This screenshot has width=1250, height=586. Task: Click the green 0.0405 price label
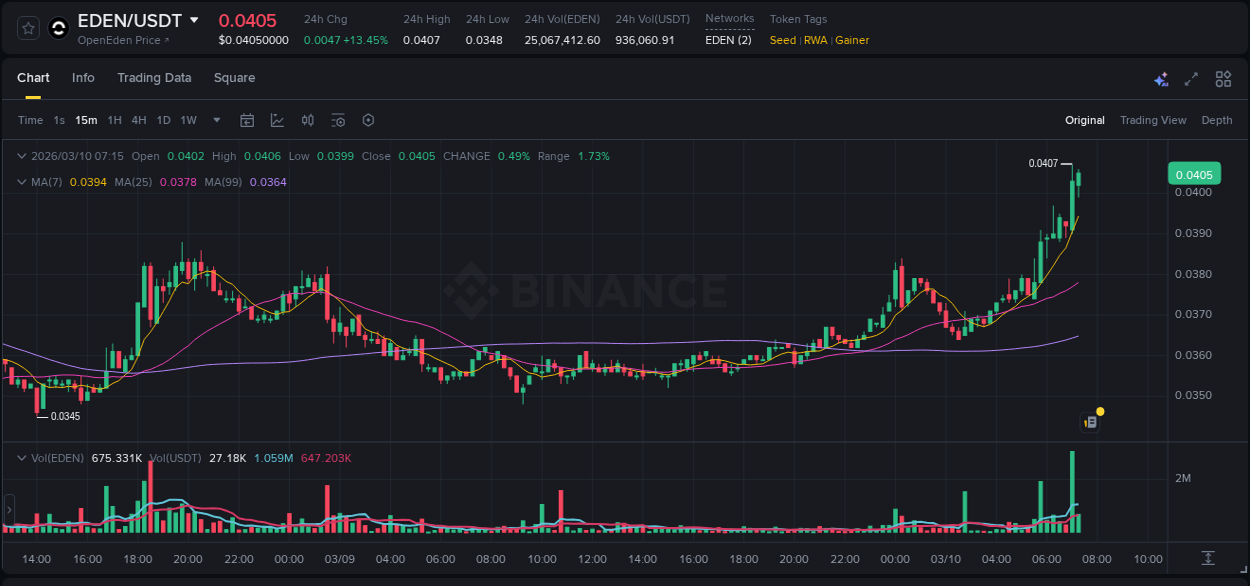pos(1196,173)
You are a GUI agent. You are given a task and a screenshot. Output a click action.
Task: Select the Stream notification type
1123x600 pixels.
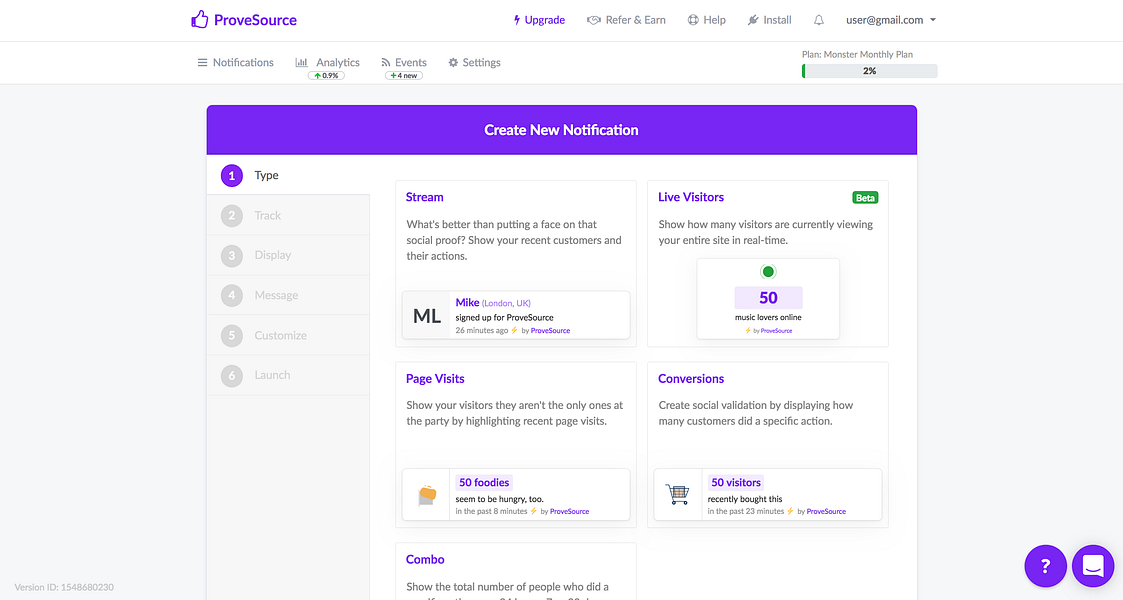coord(515,263)
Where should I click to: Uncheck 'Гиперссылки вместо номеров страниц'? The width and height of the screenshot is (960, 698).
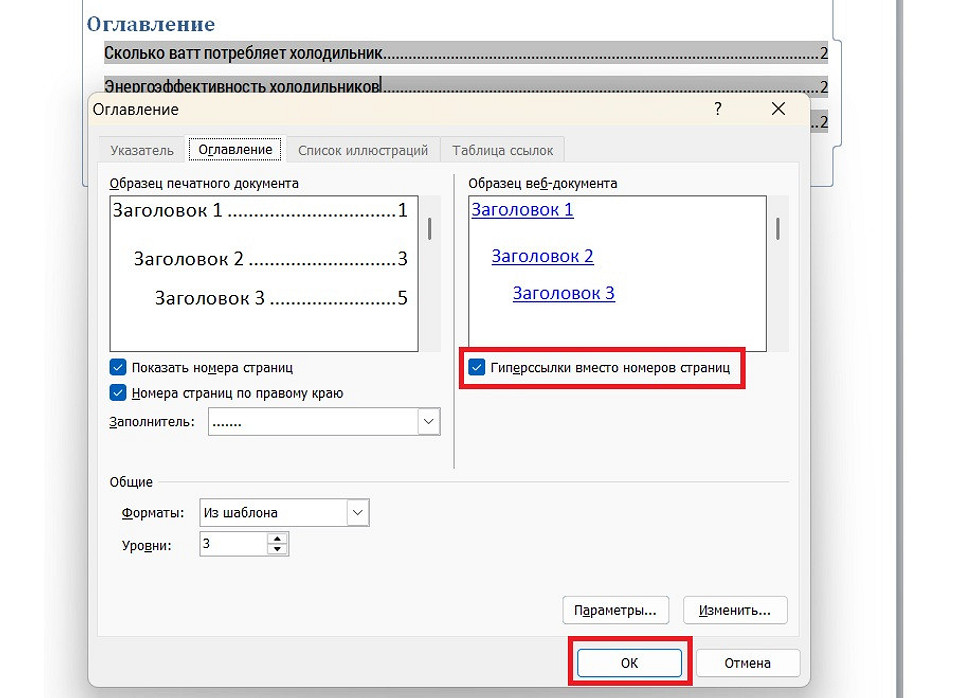tap(477, 367)
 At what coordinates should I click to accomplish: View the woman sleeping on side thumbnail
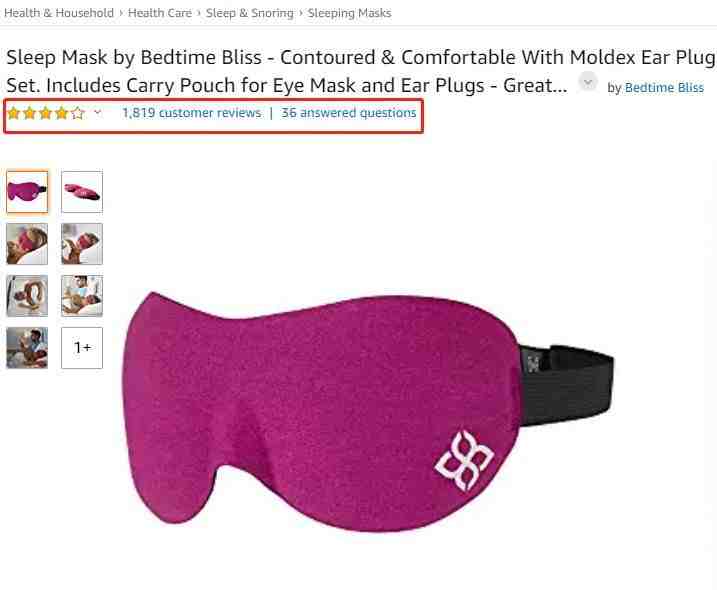pos(27,244)
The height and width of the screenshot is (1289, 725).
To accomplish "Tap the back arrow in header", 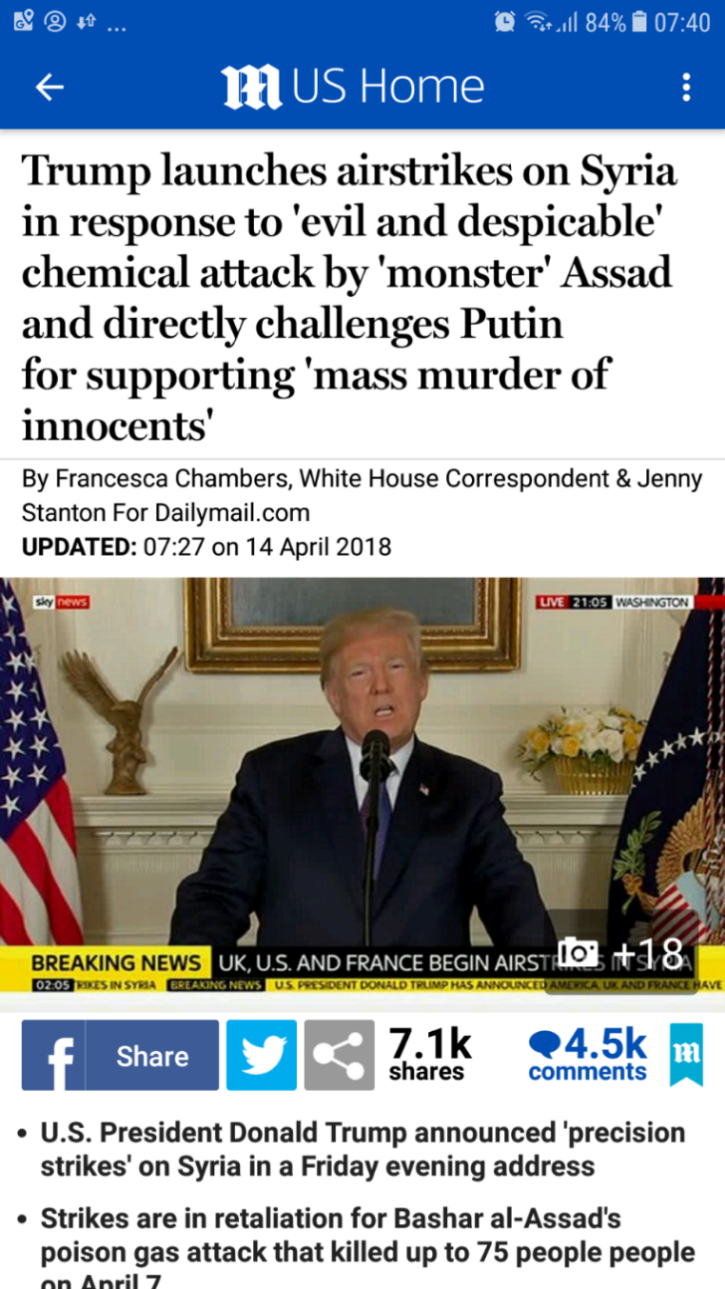I will click(49, 88).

▶ [SET EXERCISE]:
Write out the records again, requests included, from the line with "You are a GUI" down to the line with "coord(515,263)", both ends included. Shift every coordinate in the answers by adding 13, and leave the pictures out.

▶ [CORRECT RESPONSE]:
You are a GUI agent. You are given a task and a screenshot. Output a click action.
Task: Select the Stream notification type
1123x600 pixels.
coord(528,276)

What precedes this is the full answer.